── Texte à lire

Dans son introduction, M. Clément est obligé de convenir que la plupart des poètes du moyen âge manquent souvent aux règles de la langue et de la versification, et il cherche à les justifier sur ce point. Selon lui, la langue latine, étant celle de l’église, est restée langue vivante, et comme telle, a dû subir de légitimes transformations. Les poètes chrétiens connaissaient fort bien les règles anciennes ; s’ils les ont violées, c’est sciemment, et pour obéir à de nouvelles règles fondées sur les transformations que le latin avait subies. Nous répondrons d’abord qu’on ne voit pas trop ce qu’ils ont gagné à s’accorder tant de licences. Ce qui parait en outre très contestable, c’est cette prétendue transformation régulière que M. Clément veut voir là où nous n’apercevons que des altérations involontaires, produit de l’ignorance. Il faut d’ailleurs distinguer ici la langue de la versification : il est bien évident que les poètes chrétiens, ayant de nouvelles idées à exprimer, ont dû, pour ces idées, inventer de nouveaux termes ; mais quelle nécessité religieuse y avait-il à faire brève une syllabe que Virgile avait faite longue, ou à diminuer par des licences répétées l’harmonie du vers hexamètre tel qu’il existait chez les Latins ? Une remarque que nous ne pouvons nous empêcher de faire, et qui prouverait que ces altérations de la langue et de la versification latines n’ont été ni si méthodiques ni si générales que le croit M. Clément, c’est que parmi ces poètes du moyen âge, à chaque époque il s’en trouve toujours quelques-uns qui écrivent et versifient assez correctement, c’est-à-dire selon les règles anciennes, tandis qu’à côté d’eux il en est d’autres qui multiplient les solécismes et les vers faux. N’en faut-il pas conclure que c’était toujours la même langue, l’ancienne langue, dont les règles étaient observées par ceux qui la savaient bien, violées par ceux qui la savaient mal ?

────

Question courte:
Dans le texte sur les poètes latins du moyen âge, pourquoi M. Clément estime-t-il que la langue latine a dû subir des transformations ?

── Section des données

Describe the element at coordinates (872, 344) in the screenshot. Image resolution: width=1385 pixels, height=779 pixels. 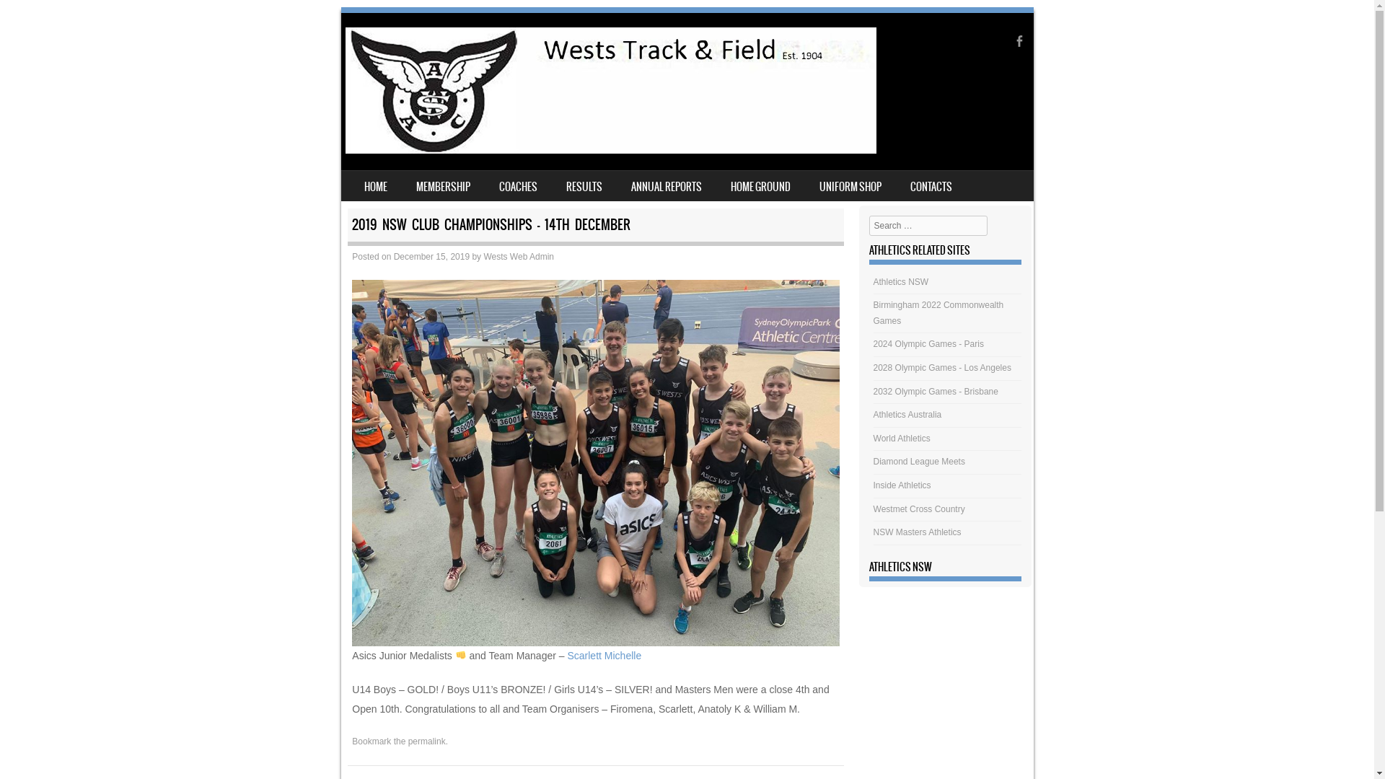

────

Bonne réponse:
Parce que le latin, étant la langue de l'église, est resté une langue vivante et, comme telle, a dû subir de légitimes transformations.